Cole enleva sa veste en cuir noire et la déposa sur mes épaules, pour ensuite, commencer à me frotter les bras pour me donner de la chaleur. Je n'avais pas froid, j'étais nerveuse, c'était à cause de ça que je tremblais, mais son contact me fit énormément de bien. Malgré tout, il restait lui-même et ça, c'était suffisamment rassurant.
— Ne me refais plus jamais un coup pareil, tu as compris ?
Je fronçai les sourcils, ne comprenant pas de quoi il parlait. Qu'avais-je donc fait ?
— Ne disparait plus comme ça et n'éteins plus ton portable juste pour me punir. Je te cherche depuis des heures !
Je savais que je n'aurais jamais dû faire ça, mais je voulais être complètement seule, si ça n'avait pas été le cas, je me serais rendue chez Jake ou encore chez Ivy, j'aurais appelé l'un ou l'autre pour me défouler, au lieu de quoi, j'avais choisi la solitude afin de pouvoir cogiter en toute tranquillité.

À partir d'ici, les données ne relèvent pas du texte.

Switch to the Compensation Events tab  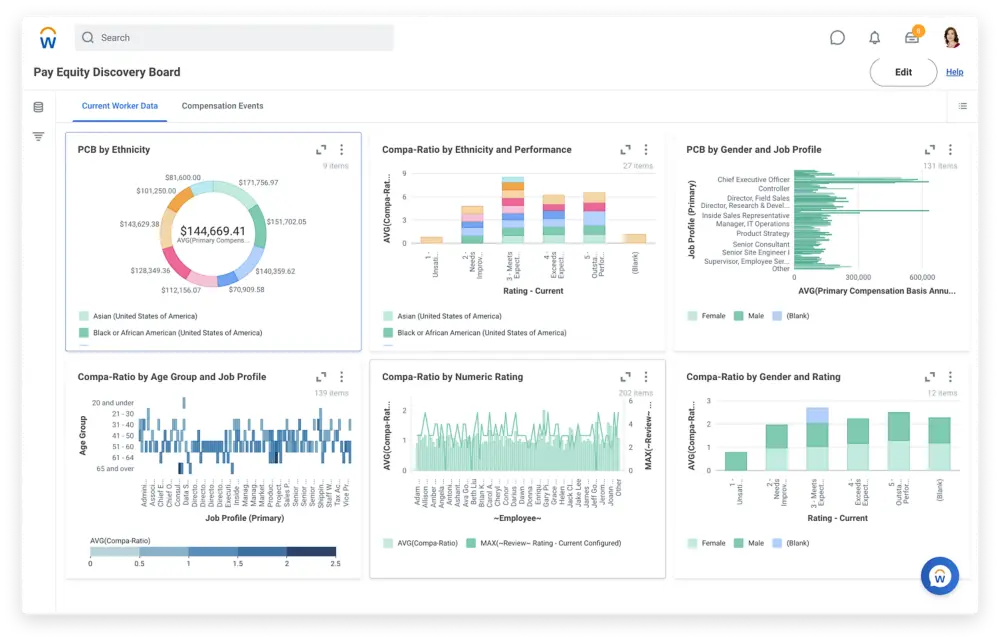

— Tu es arrivée jusqu'ici en marchant ? me demanda Cole, visiblement très surpris.
À vrai dire, j'ignorais encore comment j'avais fait. Je m'étais tout simplement laissée porter par mes pas, sans réellement de but, et j'avais atterri ici, dans ce parc complètement désert.
— Fairfield n'est pas Los Angeles, mais ce n'est pas prudent de trainer toute seule à ces heures, Olivia, me gronda-t-il comme si j'étais une petite fille.
Cependant, je ne répliquai pas, sachant parfaitement que j'avais fait une connerie en m'éloignant tellement de la maison et en éteignant mon téléphone. Si quelque chose m'était arrivée, j'aurais été dans de beaux draps.
Je voulais lui parler, mais aucun mot n'arrivait à sortir de ma bouche, ils restaient coincés en plein milieu de ma gorge. Le voir me faisait beaucoup trop mal, j'avais l'impression que mon cœur allait se déchirer en mille lambeaux.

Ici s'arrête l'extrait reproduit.